In the second part, we will review the creation of word2vec models from scratch using tensorflow, including 3D visuazlization using the tensorboard projector, and how the word embeddings capture important semantic aspects. In the next step, we will see how the semantic information represented by the word vectors can be used to translate words and phrases from one language to another.
Bio: Stefan is founder, CEO and lead data scientist at Applied AI that provides data strategy consulting, machine learning solutions, as well as executive coaching and training for consumer, healthcare and financial industries. Prior to his current venture, he was co-founder and partner at an international investment firm, building the predictive analytics and investment research practice. Earlier, he was executive at a global fintech company with operations in 15 global markets.
A native German, he started his career as advisor to Central Banks in emerging markets and has worked in six languages across Asia, Africa, and Latin America. In 2007, he raised $35m from the Gates Foundation to cofound the Alliance for Financial Inclusion, an international organization for regulators that facilitates the adoption of financial technology to lower barriers to access.
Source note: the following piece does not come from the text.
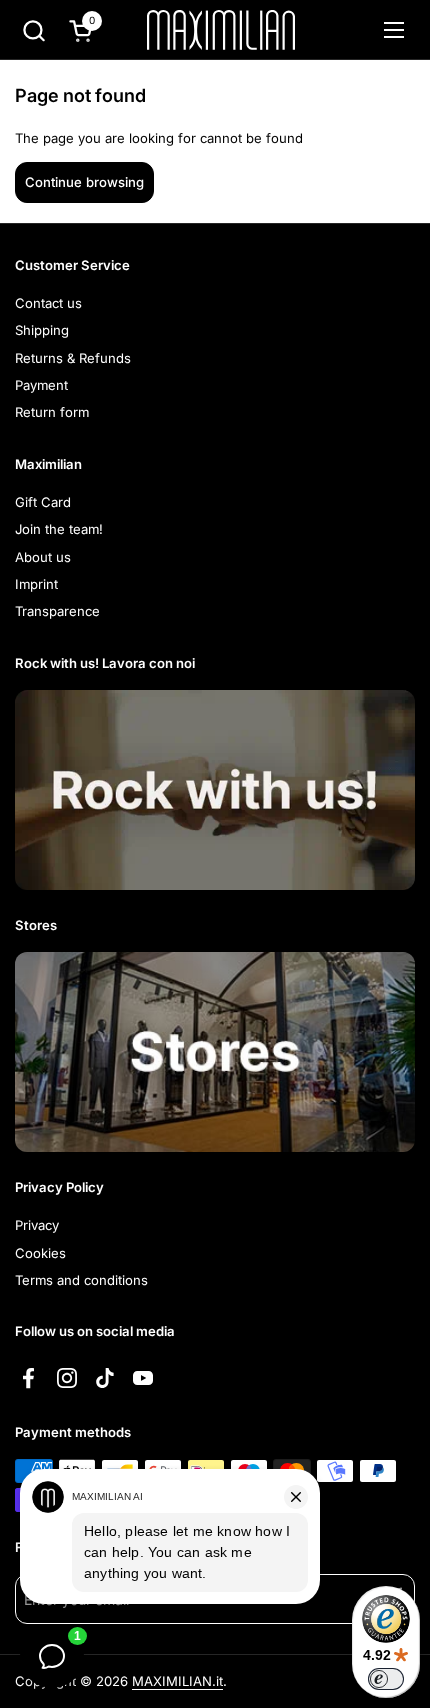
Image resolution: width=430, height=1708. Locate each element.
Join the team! (59, 529)
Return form (52, 412)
Stefan holds a Master in Economics from FU Berlin with a Thesis on Early Warning Systems for Financial Crisis using Machine Learning, an MPA/ID from the Harvard Kennedy School, a CFA Charter, and has published through Harvard and Brookings. He teaches data science at General Assembly, has produced two courses with currently 13,000 students at DataCamp, and is the author of two courses on ‘Mastering Unsupervised Learning’ (forthcoming by Packt).